Finalmente, o cálculo do trabalho suplementar é composto do valor da hora normal, integrado por parcelas de natureza salarial e acrescido do adicional previsto em lei, contrato, instrumento de negociação ou sentença normativa, sendo este entendimento plasmado na Súmula 264 do TST.

Cumpre salientar que, hoje, o adicional de horas extras é de 50%, revogado, portanto, o antigo percentual do artigo 59, §1º CLT, salvo índice mais favorável previsto nas demais fontes do direito laboral.

B) Alterações Redutoras da Duração do Trabalho

As alterações redutoras da duração do trabalho são aquelas que diminuem o tempo de labor ou de disponibilidade do obreiro por período menor que o padrão fixado no contrato empregatício ou na norma jurídica.

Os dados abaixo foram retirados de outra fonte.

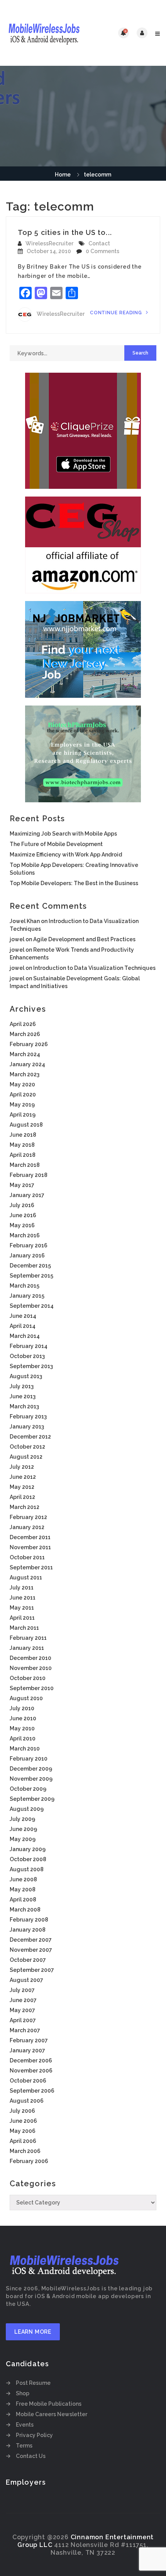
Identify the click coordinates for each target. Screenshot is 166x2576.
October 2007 (28, 1960)
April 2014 (23, 1326)
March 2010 (25, 1748)
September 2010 (32, 1688)
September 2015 (31, 1276)
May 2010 (22, 1728)
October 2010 (28, 1678)
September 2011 (31, 1567)
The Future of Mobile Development (56, 844)
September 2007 (32, 1970)
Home (63, 174)
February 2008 (29, 1920)
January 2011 (27, 1648)
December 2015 (30, 1265)
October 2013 (27, 1356)
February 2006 (29, 2161)
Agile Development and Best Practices (84, 939)
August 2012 (26, 1457)
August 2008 (27, 1869)
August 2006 (27, 2101)
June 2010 (23, 1718)
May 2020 (22, 1084)
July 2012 (22, 1467)
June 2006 (23, 2121)
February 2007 (29, 2040)
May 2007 (22, 2010)
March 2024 (25, 1054)
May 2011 (22, 1608)
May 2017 (22, 1185)
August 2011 (26, 1577)
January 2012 (27, 1527)
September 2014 (32, 1306)
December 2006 (31, 2060)
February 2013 (28, 1416)
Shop (22, 2393)
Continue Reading (117, 312)
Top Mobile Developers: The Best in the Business (74, 883)
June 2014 (23, 1316)
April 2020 (23, 1094)
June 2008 (23, 1879)
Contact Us (31, 2456)
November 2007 (31, 1950)
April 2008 (23, 1899)
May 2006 (23, 2131)
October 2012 (27, 1447)
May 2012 (22, 1487)
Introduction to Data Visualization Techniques (94, 968)
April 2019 (23, 1115)
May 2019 (22, 1104)
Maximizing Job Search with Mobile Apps (63, 834)
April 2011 (22, 1618)
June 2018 (23, 1135)
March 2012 (24, 1507)
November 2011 (30, 1547)
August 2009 (27, 1809)
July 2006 (22, 2111)
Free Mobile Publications (48, 2404)
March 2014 (25, 1336)
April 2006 (23, 2141)
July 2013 (22, 1386)
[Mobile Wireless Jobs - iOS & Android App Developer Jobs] (44, 33)
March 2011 (24, 1628)
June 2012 (23, 1477)
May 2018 (22, 1145)
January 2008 (28, 1930)
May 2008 (23, 1889)
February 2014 (28, 1346)
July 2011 (22, 1587)
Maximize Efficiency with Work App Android (66, 854)
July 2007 (22, 1990)
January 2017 (27, 1195)
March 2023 (24, 1074)
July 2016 (22, 1205)
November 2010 (31, 1668)
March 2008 (25, 1909)
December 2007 (31, 1940)
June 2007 (23, 2000)
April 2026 (23, 1024)
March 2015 (24, 1286)
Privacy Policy (34, 2435)
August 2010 (26, 1698)
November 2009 (31, 1779)
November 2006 (31, 2070)
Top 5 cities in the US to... (65, 232)
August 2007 (26, 1980)
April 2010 (23, 1738)
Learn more (32, 2332)
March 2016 (25, 1235)
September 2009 (32, 1799)
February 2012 (28, 1517)
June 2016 (23, 1215)
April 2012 (22, 1497)
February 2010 (28, 1759)
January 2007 (27, 2050)
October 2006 (28, 2081)
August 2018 (26, 1125)
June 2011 (23, 1598)
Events (25, 2425)
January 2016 (27, 1255)
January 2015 (27, 1296)
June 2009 (23, 1829)
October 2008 (28, 1859)
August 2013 (26, 1376)
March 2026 (25, 1034)
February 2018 (28, 1175)
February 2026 (29, 1044)
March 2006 (25, 2151)
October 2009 (28, 1789)
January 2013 (27, 1426)
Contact (99, 243)
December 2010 (30, 1658)
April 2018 (23, 1155)
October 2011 (27, 1557)
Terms (24, 2445)
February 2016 (28, 1245)
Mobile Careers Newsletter (51, 2414)
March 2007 (25, 2030)
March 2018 (25, 1165)
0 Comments (102, 251)
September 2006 (32, 2091)
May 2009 (23, 1839)
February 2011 (28, 1638)
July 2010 (22, 1708)
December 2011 (30, 1537)
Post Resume (33, 2383)
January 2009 (28, 1849)
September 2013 (31, 1366)
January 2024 (27, 1064)
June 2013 (23, 1396)
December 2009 (31, 1769)
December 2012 (30, 1437)
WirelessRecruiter (49, 243)
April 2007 (23, 2020)
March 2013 (24, 1406)
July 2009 (22, 1819)
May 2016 (22, 1225)
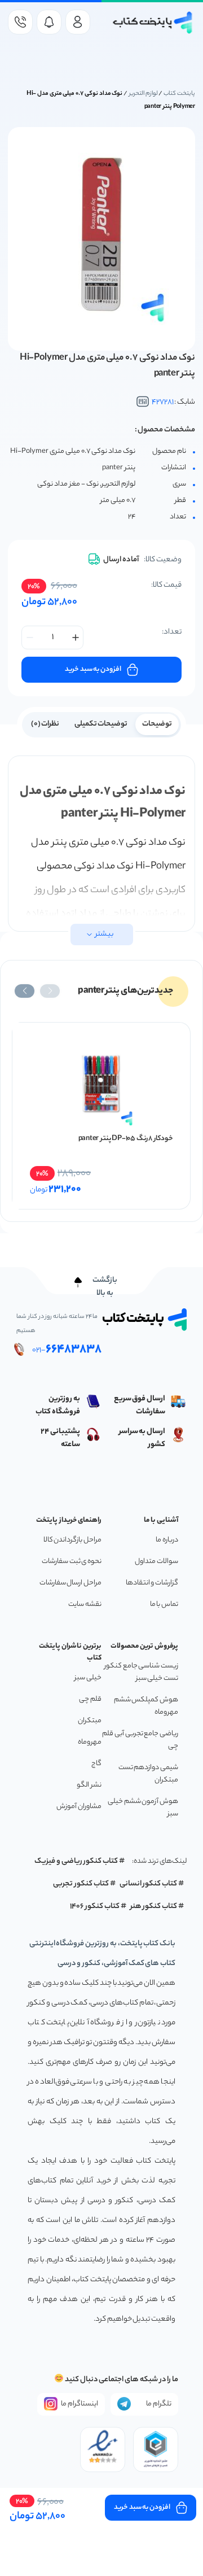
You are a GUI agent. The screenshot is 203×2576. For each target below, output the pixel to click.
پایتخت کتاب (179, 94)
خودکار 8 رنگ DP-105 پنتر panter (125, 1139)
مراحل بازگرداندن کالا (72, 1540)
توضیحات (157, 724)
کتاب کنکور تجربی (81, 1884)
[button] (50, 991)
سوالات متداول (156, 1562)
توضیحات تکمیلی (101, 724)
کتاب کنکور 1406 (95, 1906)
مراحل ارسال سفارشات (70, 1583)
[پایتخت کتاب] (153, 22)
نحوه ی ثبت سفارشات (72, 1562)
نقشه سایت (85, 1604)
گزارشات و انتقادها (152, 1583)
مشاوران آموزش (79, 1807)
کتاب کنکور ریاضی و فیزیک (76, 1861)
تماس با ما (164, 1604)
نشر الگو (89, 1785)
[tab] (157, 723)
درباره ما (167, 1540)
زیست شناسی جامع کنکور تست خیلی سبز (141, 1672)
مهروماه (90, 1742)
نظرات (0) (45, 724)
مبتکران (90, 1721)
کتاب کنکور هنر (154, 1906)
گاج (96, 1764)
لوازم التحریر (143, 94)
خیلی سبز (88, 1678)
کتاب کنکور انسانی (149, 1884)
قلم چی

Podem ser classificadas segundo seu título jurídico autorizativo ou conforme a causa motivadora de sua ocorrência.

As primeiras englobam as reduções por ato unilateral do empregador; as autorizadas por acordo bilateral e as reduções por negociação coletiva.

As reduções de jornada por ato unilateral do empregador ou bilateral das partes somente são consideradas válidas se não implicarem em diminuição de salário, ressalvados os casos em que a redução tiver ocorrido em atendimento a específico interesse extracontratual do empregado.

Quanto às alterações por negociação coletiva, estas podem até mesmo ensejar redução salarial, em virtude da previsão expressa no artigo 7º, VI da Constituição Federal.

As alterações redutoras classificadas segundo sua causa são as decorrentes de motivo de força maior ou prejuízos comprovados; as derivadas de conjuntura econômica adversa e aquelas reduções provocadas por interesse do trabalhador.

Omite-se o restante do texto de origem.